■ Problem description
Below are some records. Set each one down exactly as it reads.

[Stored data]
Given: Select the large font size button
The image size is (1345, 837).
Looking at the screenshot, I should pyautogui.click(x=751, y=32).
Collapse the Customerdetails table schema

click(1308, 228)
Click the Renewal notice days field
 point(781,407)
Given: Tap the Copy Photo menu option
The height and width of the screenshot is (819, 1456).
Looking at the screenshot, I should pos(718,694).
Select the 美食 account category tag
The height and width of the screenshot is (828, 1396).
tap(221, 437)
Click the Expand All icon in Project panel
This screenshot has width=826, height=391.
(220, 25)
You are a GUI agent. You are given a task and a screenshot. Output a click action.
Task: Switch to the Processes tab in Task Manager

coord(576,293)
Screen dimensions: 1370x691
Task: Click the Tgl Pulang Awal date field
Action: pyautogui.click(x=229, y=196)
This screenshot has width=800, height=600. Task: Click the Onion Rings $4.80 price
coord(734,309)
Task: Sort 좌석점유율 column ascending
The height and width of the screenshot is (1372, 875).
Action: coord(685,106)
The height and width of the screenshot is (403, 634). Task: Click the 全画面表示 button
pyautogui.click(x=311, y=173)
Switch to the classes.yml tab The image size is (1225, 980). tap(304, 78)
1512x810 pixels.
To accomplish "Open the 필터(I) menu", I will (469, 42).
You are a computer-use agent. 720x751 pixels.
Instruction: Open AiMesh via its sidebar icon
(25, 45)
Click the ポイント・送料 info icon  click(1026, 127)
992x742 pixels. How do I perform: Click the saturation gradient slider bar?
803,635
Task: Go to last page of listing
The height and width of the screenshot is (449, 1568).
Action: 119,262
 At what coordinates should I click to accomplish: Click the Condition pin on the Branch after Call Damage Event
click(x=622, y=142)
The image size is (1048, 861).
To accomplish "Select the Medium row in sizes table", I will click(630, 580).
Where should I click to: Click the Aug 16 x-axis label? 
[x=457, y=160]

■ Output of the task
Given: Select the large font size button
The image size is (1345, 837).
Looking at the screenshot, I should pyautogui.click(x=751, y=32).
Collapse the Customerdetails table schema

click(1308, 228)
Click the Renewal notice days field
 point(781,407)
Given: Tap the Copy Photo menu option
The height and width of the screenshot is (819, 1456).
Looking at the screenshot, I should pos(718,694).
Select the 美食 account category tag
The height and width of the screenshot is (828, 1396).
tap(221, 437)
Click the Expand All icon in Project panel
This screenshot has width=826, height=391.
(220, 25)
You are a GUI agent. You are given a task and a screenshot. Output a click action.
Task: Switch to the Processes tab in Task Manager

coord(576,293)
Screen dimensions: 1370x691
Task: Click the Tgl Pulang Awal date field
Action: pyautogui.click(x=229, y=196)
This screenshot has width=800, height=600. Task: Click the Onion Rings $4.80 price
coord(734,309)
Task: Sort 좌석점유율 column ascending
The height and width of the screenshot is (1372, 875).
Action: coord(685,106)
The height and width of the screenshot is (403, 634). Task: Click the 全画面表示 button
pyautogui.click(x=311, y=173)
Switch to the classes.yml tab The image size is (1225, 980). tap(304, 78)
1512x810 pixels.
To accomplish "Open the 필터(I) menu", I will (469, 42).
You are a computer-use agent. 720x751 pixels.
Instruction: Open AiMesh via its sidebar icon
(25, 45)
Click the ポイント・送料 info icon  click(1026, 127)
992x742 pixels. How do I perform: Click the saturation gradient slider bar?
803,635
Task: Go to last page of listing
The height and width of the screenshot is (449, 1568).
Action: 119,262
 At what coordinates should I click to accomplish: Click the Condition pin on the Branch after Call Damage Event
click(x=622, y=142)
The image size is (1048, 861).
To accomplish "Select the Medium row in sizes table", I will click(630, 580).
Where should I click to: Click the Aug 16 x-axis label? 
[x=457, y=160]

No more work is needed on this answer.